PASSAGE EXTRAIT

Charrade : bonifier la qualité du produit
En dépit d’une année chahutée pour les filières fromagères, Géraud Brunhes, qui a repris les rênes de la maison Charrade, reste confiant dans le potentiel des appellations d’Auvergne.
Impossible en circulant sur la RN122 de ne pas avoir l’œil attiré par la tête de salers et les immenses lettres qui ornent le bâtiment à l’effigie de la société Marcel Charrade érigé sur la Zac intercommunale des Canals en périphérie de Neussargues. Une nouvelle unité d’affinage mise en service il y a bientôt quatre ans sans inauguration en grandes pompes. Pas le style de l’entreprise familiale(1) qui, fidèle à ses racines cantaloues et auvergnates, préfère la discrétion aux grands discours et cérémonies.
Des caves modernes pour un affinage à l’ancienne
Dotée de six caves, cette unité moderne de 3 000 m2 permet de concentrer en un seul site l’affinage d’un peu plus de 12 000 pièces de cantal et salers, jusqu’alors disséminées dans d’anciens locaux à Aurillac (place du Buis) et Murat (anciennes caves de Costes reprises par la société Dischamp). Le site historique dans le bourg de Neussargues soumis à des contraintes foncières - avec la route d’un côté l’Alagnon de l’autre -, reste dédié au siège administratif, la logistique, la découpe et l’affinage des saint-nectaire.
Le nouveau bâtiment(2) est "un outil beaucoup plus adapté, d’un point de vue fonctionnel et écologique aussi en évitant des aller-retour permanents de nos camions sur les routes", relève Géraud Brunhes, tout autant attaché au tunnel de Cournil (La Chapelle- d’Alagnon) dont l’ambiance et la flore d’affinage spécifiques permettent à des fourmes d’exception de se révéler.

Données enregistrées

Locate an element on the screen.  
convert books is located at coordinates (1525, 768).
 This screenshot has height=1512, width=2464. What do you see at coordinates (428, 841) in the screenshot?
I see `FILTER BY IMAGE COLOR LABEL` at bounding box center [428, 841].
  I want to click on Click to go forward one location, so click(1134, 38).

OBJECTIF VISÉ
Transcrivez sans rien changer le passage de l'article sur la maison Charrade qui commence à « Impossible en circulant » et s'achève à « discours et cérémonies. ».

TÂCHE RÉALISÉE
Impossible en circulant sur la RN122 de ne pas avoir l’œil attiré par la tête de salers et les immenses lettres qui ornent le bâtiment à l’effigie de la société Marcel Charrade érigé sur la Zac intercommunale des Canals en périphérie de Neussargues. Une nouvelle unité d’affinage mise en service il y a bientôt quatre ans sans inauguration en grandes pompes. Pas le style de l’entreprise familiale(1) qui, fidèle à ses racines cantaloues et auvergnates, préfère la discrétion aux grands discours et cérémonies.